The teaching of the classics will gain fresh interest and vitality by being brought into close contact with mediæval and modern literature; we should hasten to add that the teaching of modern languages will gain immensely in depth and seriousness by being brought into close contact with the classics. Neither condition is fulfilled at present. The lack of classical teachers with an adequate foreground and of modern language teachers with an adequate background is one of the chief obstacles to a revival of humane standards. Yet nothing could be more unprofitable under existing conditions than the continuance in any form of the old quarrel of the Ancients and Moderns. “I prefer the philosophy of Montaigne, ” says Charles Francis Adams in his address on the College Fetish, “to what seem to me the platitudes of Cicero.” As though it were possible to have a full understanding of Montaigne without a knowledge of the “ platitudes ” of Cicero, and the whole of Latin literature into the bargain! The teacher of French especially, if he would avoid superficiality, needs to be steadied and ballasted by a thorough classical training. It is so much easier to interest a class in Rostand than in Racine that he is in constant danger of falling into a cheap contemporaneousness. A French instructor in an Eastern college told me that as a result of long teaching of his subject he had come to know the Trois Mousquetaires better than any other work in all literature; and the Trois Mousquetaires is a masterpiece compared to other texts that have appeared, texts whose literary insignificance is often equaled only by the badness of the editing. The commercialism of the great publishers works hand in hand here with the impressionism of modern language teachers, so that the undergraduate of to-day sometimes has the privilege of reading a novel of Georges Ohnet where a generation ago he would have read Plato.

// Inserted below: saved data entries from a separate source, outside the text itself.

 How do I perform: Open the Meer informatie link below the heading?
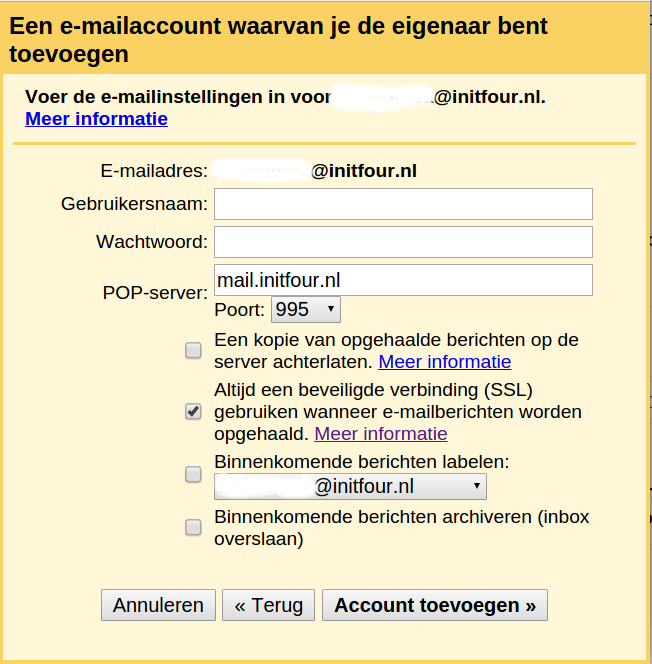point(97,119)
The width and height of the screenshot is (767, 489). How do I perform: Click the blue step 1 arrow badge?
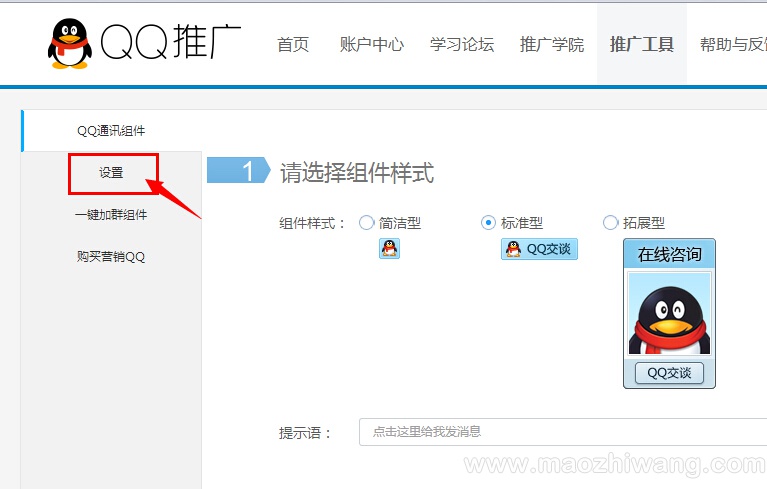(238, 171)
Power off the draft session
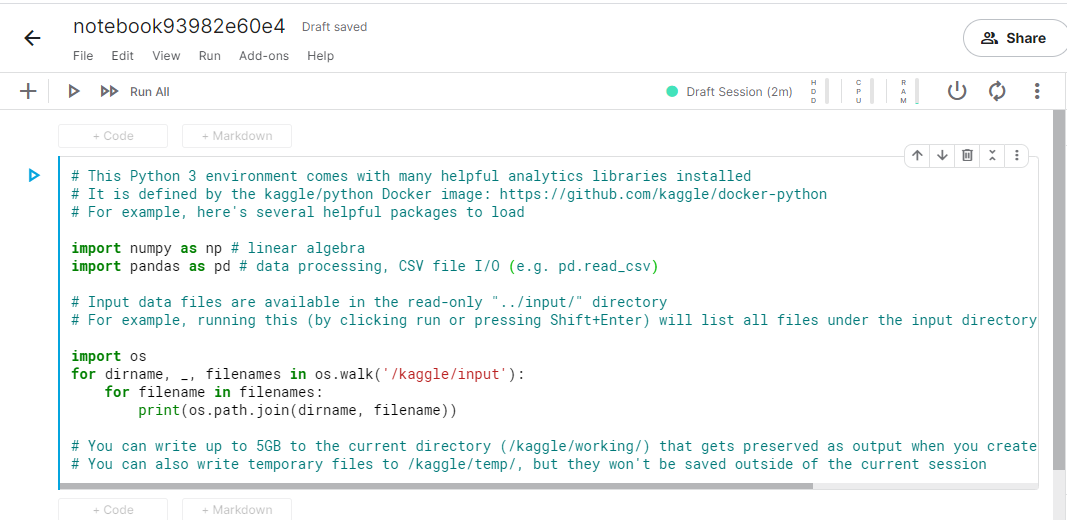This screenshot has height=520, width=1067. 957,91
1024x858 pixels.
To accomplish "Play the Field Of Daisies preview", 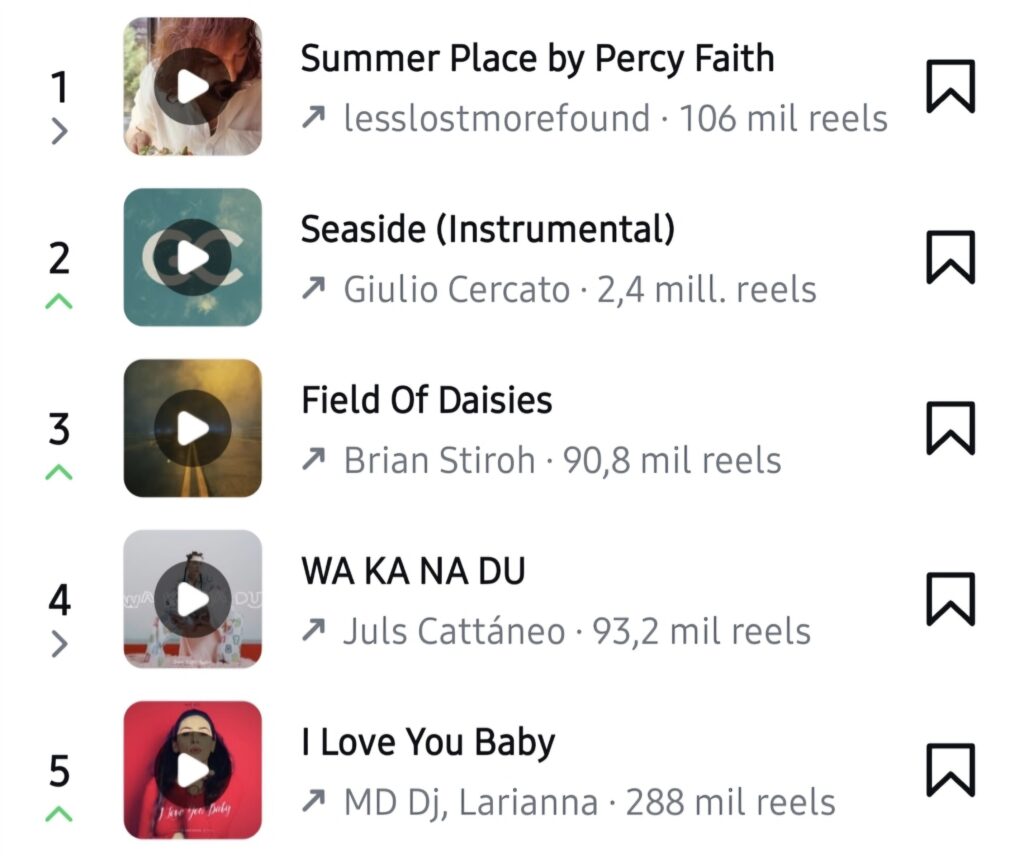I will [193, 428].
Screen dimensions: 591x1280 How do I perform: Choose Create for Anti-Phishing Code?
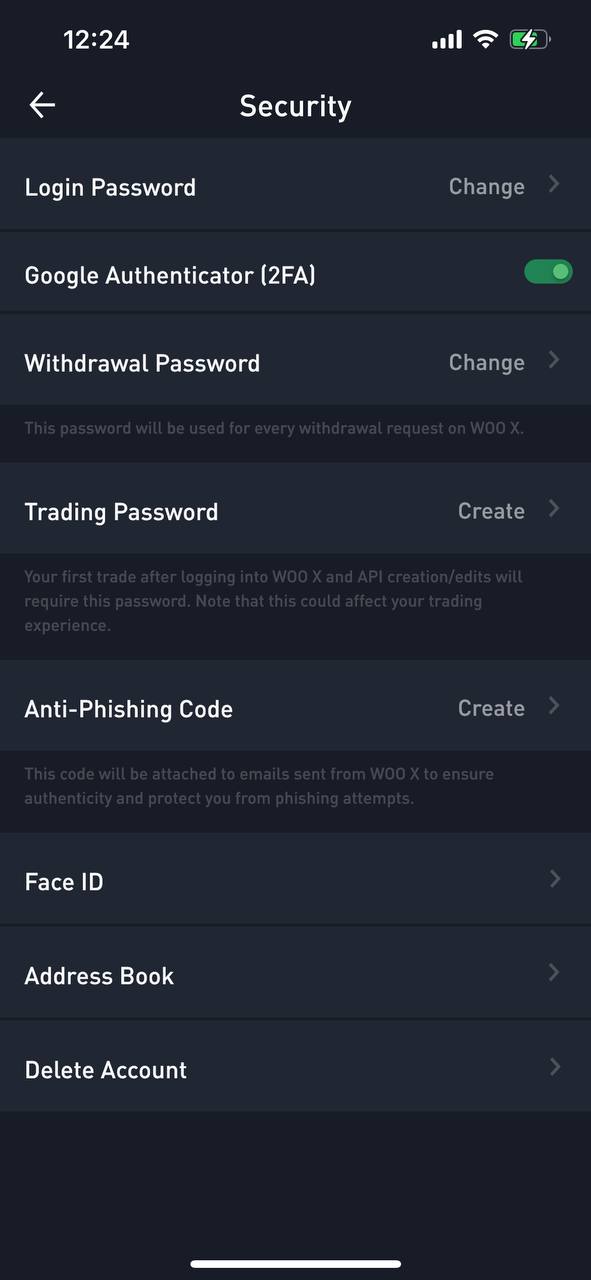(491, 708)
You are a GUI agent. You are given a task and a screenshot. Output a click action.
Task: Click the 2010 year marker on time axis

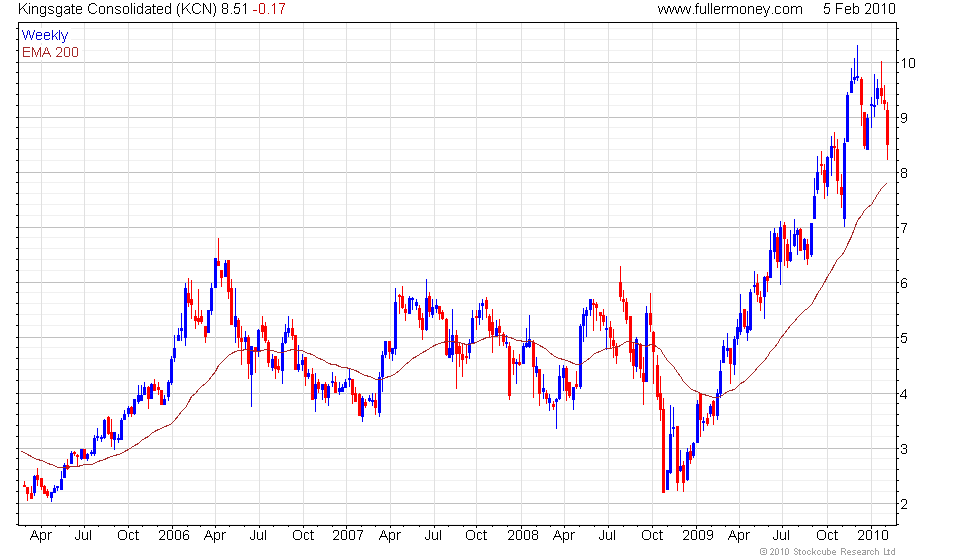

Those who have faith in either ancient or modern languages as instruments of culture should lose no time in healing their minor differences if they hope to make head against their common enemies, — the pure utilitarians and scientific radicals. Herbert Spencer, who may be taken as the type of these latter, holds that scientific analysis is a prime necessity of life, whereas art and literature are only forms of “play,” the mere entertainment of most of our idle moments. And he concludes in regard to these subjects : “As they occupy the leisure part of life, so should they occupy the leisure part of education.” That this doctrine which reduces art and literature to a sort of dilettanteism should find favor with pure naturalists is not surprising. The case is more serious when it is also accepted, often unconsciously perhaps, by those who are working in what should be the field of literature. Many of the students of linguistics who have intrenched themselves in our college faculties are ready to grant a place to literature as an occasional relaxation from the more serious and strenuous labors of philological analysis. Only a man must not be too interested in literature under penalty of being thought a dilettante. A young philologist once said to me of one of his colleagues: “He is almost a dilettante — he reads Dante and Shakespeare. ” It is perhaps the Spencerian view of art that accounts also for a curious predilection I have often noticed in philologists for vaudeville performances and light summer fiction. Certain teachers of literature, it must be confessed,— especially teachers of English, — seem to have a similar conception of their rôle, and aspire to be nothing more than graceful purveyors of æsthetic solace, and arbiters of the rhetorical niceties of speech. The philologist and the dilettante are equally far from feeling and making others feel that true art and literature stand in vital relation to human nature as a whole, that they are not, as Spencer’s theory implies, mere refined modes of enjoyment, mere titillations of the æsthetic sensibility. Some tradition of this deep import of humane letters for the higher uses of man was maintained, along with other knowledge of value, in the old college curriculum. Now that this humane tradition is weakening, the individual, left to his own resources, must seek a substitute for it in humane reflection.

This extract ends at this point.